Table of Contents
Remote MARC Records
Swap MARC-fullrecord to external service using RecordDriver SolrMarcRemote
IMPORTANT: This page refers to a feature added in VuFind 2.5.
Introduction
We (finc-team at Leipzig University Library) have been struggling with a huge index for quite a while and mitigated it by moving the index's MARC-fullrecord field to a dedicated binary-server - the index's size was reduced by ~25%.
As the fullrecord-field is not indexed we concluded that it could also be removed from the index and made available through a binary-server. In fact our setup stores the indexed .mrc-files in a simple folder-structure made up of two digit folder-names corresponding with the .mrc-file's record-id (our record-ids are sequential and digits-only):
e.g. /00/00/34/23/34.mrc
By usage of HTTP-GET-Requests the .mrc-files are being served. We extended the SolrMarc-RecordDriver by implementing a method that gets the binary .mrc-file from an URL configured in the [Record] section in config.ini if the fullrecord-field is empty or non-set in the current index. All the stock-methods of SolrMarc-RecordDriver for parsing binary MARC-data still work and are used by the new RecordDriver SolrMarcRemote.

## GIVEN MATERIAL:
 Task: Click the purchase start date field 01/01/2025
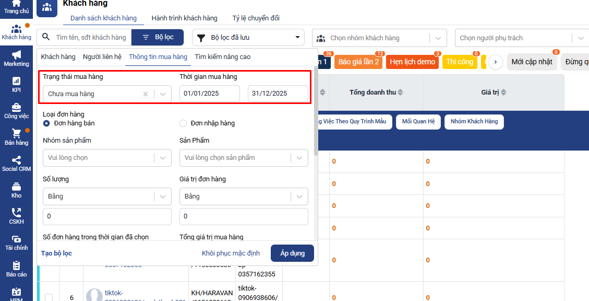click(209, 94)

## DIRECTIONS:
1. Output the part of the Remote MARC Records page from "As the fullrecord-field" up to and including "new RecordDriver SolrMarcRemote.", copied exactly.
2. Decide whether each statement below agrees with the Remote MARC Records page, answering yes or no and quoting the words of the page that settle it. (a) The feature the page describes was added in VuFind 2.5. (b) Moving the fullrecord field out of the index cut the index's size by about half. (c) The stock methods of SolrMarc-RecordDriver for parsing binary MARC data no longer work with SolrMarcRemote.

## THE RESULTS:
1.
As the fullrecord-field is not indexed we concluded that it could also be removed from the index and made available through a binary-server. In fact our setup stores the indexed .mrc-files in a simple folder-structure made up of two digit folder-names corresponding with the .mrc-file's record-id (our record-ids are sequential and digits-only):
e.g. /00/00/34/23/34.mrc
By usage of HTTP-GET-Requests the .mrc-files are being served. We extended the SolrMarc-RecordDriver by implementing a method that gets the binary .mrc-file from an URL configured in the [Record] section in config.ini if the fullrecord-field is empty or non-set in the current index. All the stock-methods of SolrMarc-RecordDriver for parsing binary MARC-data still work and are used by the new RecordDriver SolrMarcRemote.

2.
(a) Yes: "This page refers to a feature added in VuFind 2.5."
(b) No: "the index's size was reduced by ~25%."
(c) No: "All the stock-methods of SolrMarc-RecordDriver for parsing binary MARC-data still work and are used by the new RecordDriver SolrMarcRemote."